● SUPPLIED TEXT
=== Begin Enclosure ===
Gaurav Rajput developed BigOHealth, an online doctor consultation portal, in 2018. “We just developed a website then to show something to our professors. It was not a serious venture,” says Gaurav over a call.
Little did he know that in three years’ time, what started as a student project would go on to have a major impact on people’s lives. The website, which was created just to get some marks in college, is trying to save many lives in Bihar’s Patna, Motihari and Gopalganj districts, among others.
Gaurav, a 24-year-old computer science graduate, officially co-founded the Delhi-based platform in 2019 with fellow batch Shubham Shreyas. The startup got incubated by Nexus Startup Incubator in the same year.
“We saw that people from districts like Bareilly would come for treatment at AIIMs in Delhi, and would sometimes have to wait for many days before getting treated. So we thought about developing online consultations. Something like what a Practo does, but for rural India,” says Gaurav.
Consumer operations started last year in April amidst the first wave of COVID-19.
=== End Enclosure ===
● RAW DATA
=== Begin Enclosure ===
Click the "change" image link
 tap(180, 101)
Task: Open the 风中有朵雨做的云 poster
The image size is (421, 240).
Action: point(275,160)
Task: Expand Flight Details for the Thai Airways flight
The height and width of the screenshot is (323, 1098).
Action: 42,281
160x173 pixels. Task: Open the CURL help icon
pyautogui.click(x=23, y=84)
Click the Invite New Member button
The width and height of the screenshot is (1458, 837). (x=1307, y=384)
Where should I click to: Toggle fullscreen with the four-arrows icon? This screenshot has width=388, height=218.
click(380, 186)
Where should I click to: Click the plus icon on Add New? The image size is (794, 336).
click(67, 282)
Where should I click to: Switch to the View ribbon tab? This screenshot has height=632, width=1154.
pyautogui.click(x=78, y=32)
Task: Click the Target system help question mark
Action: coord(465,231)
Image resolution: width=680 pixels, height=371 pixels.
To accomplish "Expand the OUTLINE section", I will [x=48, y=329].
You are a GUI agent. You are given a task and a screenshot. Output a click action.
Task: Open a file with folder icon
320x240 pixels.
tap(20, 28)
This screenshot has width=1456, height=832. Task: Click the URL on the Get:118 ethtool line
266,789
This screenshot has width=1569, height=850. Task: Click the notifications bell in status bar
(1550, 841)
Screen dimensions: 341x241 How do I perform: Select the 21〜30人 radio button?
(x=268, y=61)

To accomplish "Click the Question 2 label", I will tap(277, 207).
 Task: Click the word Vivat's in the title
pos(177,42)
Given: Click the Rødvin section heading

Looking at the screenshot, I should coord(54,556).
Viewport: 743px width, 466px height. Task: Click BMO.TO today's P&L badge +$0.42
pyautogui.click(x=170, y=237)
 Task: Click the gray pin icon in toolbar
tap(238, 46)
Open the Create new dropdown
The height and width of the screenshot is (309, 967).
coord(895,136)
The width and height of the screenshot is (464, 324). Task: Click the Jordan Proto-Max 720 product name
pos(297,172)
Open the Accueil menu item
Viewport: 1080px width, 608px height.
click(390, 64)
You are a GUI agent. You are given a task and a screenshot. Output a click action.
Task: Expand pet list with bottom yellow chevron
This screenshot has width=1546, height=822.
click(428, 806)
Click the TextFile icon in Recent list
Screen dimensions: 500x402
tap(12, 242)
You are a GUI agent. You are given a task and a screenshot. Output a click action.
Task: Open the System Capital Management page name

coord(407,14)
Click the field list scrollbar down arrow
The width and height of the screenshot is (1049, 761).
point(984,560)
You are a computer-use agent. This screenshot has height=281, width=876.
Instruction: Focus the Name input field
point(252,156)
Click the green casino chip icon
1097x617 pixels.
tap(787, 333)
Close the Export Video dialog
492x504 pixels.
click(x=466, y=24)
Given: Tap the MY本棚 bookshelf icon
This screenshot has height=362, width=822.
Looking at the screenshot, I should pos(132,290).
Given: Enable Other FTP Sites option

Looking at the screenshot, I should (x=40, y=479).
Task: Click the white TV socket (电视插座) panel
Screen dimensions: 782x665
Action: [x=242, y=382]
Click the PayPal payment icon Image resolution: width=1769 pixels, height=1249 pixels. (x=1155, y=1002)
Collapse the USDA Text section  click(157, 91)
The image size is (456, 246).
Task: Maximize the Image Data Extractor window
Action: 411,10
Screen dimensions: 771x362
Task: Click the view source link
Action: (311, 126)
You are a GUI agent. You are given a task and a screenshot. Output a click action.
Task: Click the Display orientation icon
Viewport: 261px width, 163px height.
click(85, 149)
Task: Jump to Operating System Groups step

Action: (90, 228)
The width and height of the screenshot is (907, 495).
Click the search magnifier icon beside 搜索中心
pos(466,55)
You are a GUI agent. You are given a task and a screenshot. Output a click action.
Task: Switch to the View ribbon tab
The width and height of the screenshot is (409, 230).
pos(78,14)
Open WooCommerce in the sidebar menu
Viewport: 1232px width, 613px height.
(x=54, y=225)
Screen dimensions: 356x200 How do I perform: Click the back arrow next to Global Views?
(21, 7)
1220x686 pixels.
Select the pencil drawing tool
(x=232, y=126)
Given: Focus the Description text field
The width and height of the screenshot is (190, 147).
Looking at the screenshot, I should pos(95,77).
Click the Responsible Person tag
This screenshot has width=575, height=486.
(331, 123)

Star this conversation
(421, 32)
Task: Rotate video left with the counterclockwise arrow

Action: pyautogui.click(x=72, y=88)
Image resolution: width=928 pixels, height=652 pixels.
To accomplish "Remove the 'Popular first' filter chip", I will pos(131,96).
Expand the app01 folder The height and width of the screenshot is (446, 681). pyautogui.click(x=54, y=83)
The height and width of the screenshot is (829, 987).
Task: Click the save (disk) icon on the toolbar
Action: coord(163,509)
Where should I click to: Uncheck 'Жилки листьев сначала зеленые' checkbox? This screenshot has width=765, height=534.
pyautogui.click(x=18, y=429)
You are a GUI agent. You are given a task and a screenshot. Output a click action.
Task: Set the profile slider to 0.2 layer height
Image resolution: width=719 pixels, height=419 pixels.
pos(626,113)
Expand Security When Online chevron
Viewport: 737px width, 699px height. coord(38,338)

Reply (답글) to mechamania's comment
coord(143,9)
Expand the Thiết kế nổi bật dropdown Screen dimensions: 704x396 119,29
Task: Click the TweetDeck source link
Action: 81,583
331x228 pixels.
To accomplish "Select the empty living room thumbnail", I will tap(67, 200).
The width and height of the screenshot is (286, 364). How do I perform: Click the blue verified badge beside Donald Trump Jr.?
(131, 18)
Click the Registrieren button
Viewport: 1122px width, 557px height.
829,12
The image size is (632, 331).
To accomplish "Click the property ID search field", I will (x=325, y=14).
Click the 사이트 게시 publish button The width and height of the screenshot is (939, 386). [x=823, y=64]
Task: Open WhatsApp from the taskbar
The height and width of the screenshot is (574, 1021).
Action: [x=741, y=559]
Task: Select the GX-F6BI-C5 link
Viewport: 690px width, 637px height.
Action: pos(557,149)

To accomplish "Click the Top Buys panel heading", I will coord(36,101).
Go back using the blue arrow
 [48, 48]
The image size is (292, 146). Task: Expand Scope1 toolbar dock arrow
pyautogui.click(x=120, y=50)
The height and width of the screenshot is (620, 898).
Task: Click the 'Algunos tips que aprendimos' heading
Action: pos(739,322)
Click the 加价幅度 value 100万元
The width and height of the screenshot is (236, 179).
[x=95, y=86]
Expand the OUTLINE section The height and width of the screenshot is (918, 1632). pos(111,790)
=== End Enclosure ===
● WHAT IS EXPECTED
According to the text about BigOHealth, which incubator took the startup in during 2019?

● RESPONSE TO THE TASK
Nexus Startup Incubator